I’m afraid I cannot write, that any skill or talent I once had is gone. The creative well I once drew from seems to have all but dried up. Thoughts of dirty laundry and dishes, meal planning, and a litany of house projects that await reckoning have crept in and dominated an already cluttered space.
When I put my mind to writing, I used to be able to see what I wanted to evoke. Wrestling through how to portray my thoughts was common, but I at least knew where I was going, what I wanted to say. Now I’m not so certain anymore. I can’t see things as clearly. They are bleary and half formed and I don’t know how to finish them. It’s like trying to draw a landscape from some half remembered mountain trail.
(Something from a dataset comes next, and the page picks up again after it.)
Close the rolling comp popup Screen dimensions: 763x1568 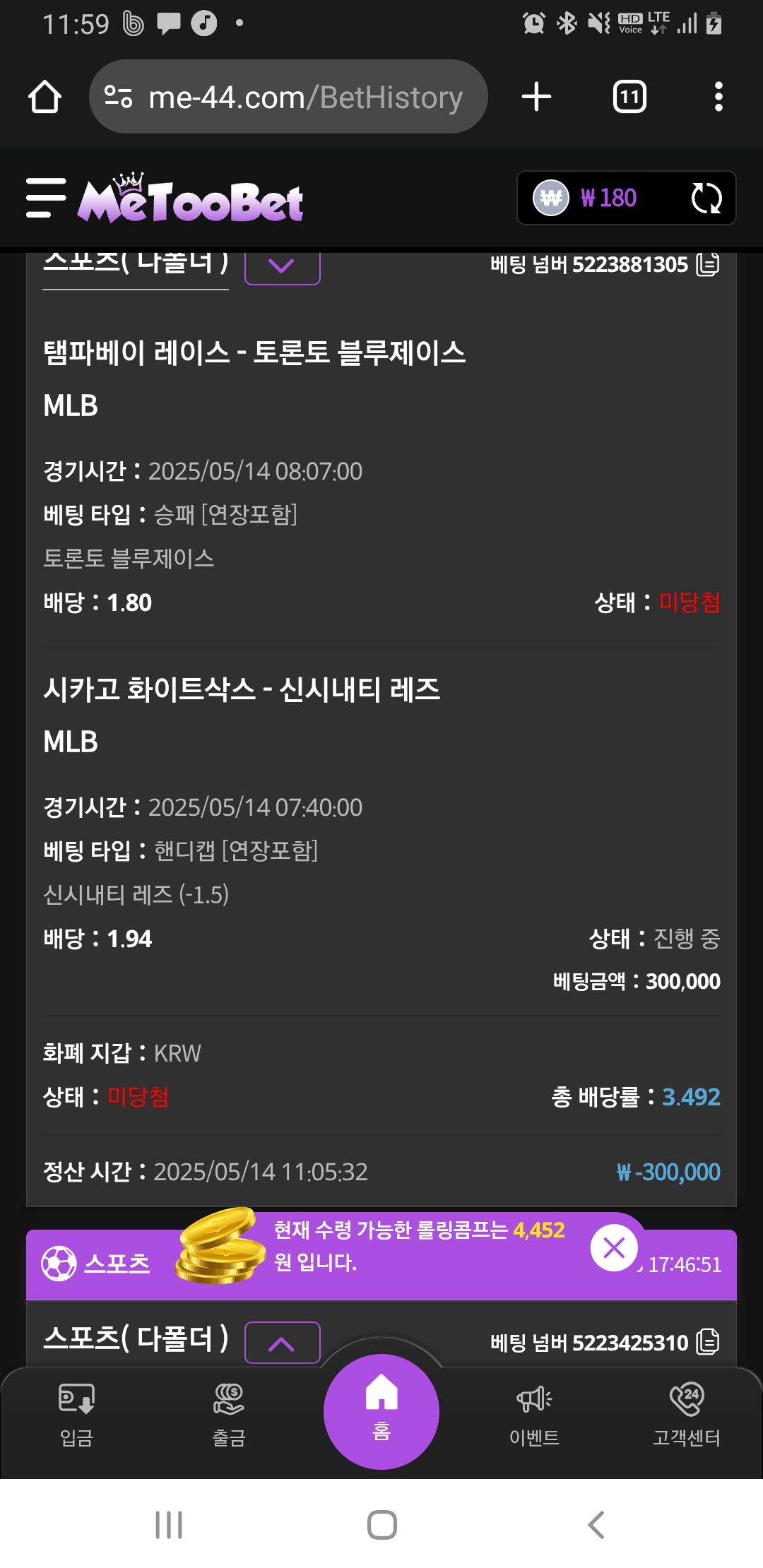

The billowing dells and lofty peaks return with ease, but the colors aren’t quite right anymore. They are off, a little muted, a little gray, overcast by newer memories. Gravel sent skittering in the wake of footsteps and the flight of birds from leafy branches have dwindled to a blur in the corner of a frame. The joy of the trek remains, but where it began lies just beyond recollection. What I am left with is a fond shadow at best.
My need to write once flowed from a darkness I harbored. With words I could cope with what I feared would consume me. Page by page I wrote prayers I dared not voice and words I could barely stand to think. Paper became a sacred space where I could meet with God, where I could let go and wait. In the waiting, I learned to see the distinct in the familiar and the glory in the mundane, where rain carried hope and shadows cast grace. It was then I could hold my pen a little less tightly and leave the notebooks closed a little longer. My words did not need to be captive to be safe.
Now, more than anything, I miss the intimacy that art afforded and the reminders it assured when fiery memories dimmed to embers. So perhaps it doesn’t really matter whether I am good with words or not. If they are my mementos of God’s faithfulness, then refined, muddled, or broken, I will gather them again. My need now is not to escape or cope, but to remember where I have been and how God was there too, to remember how to just be and breathe in the silence with pen in hand. Ready and waiting.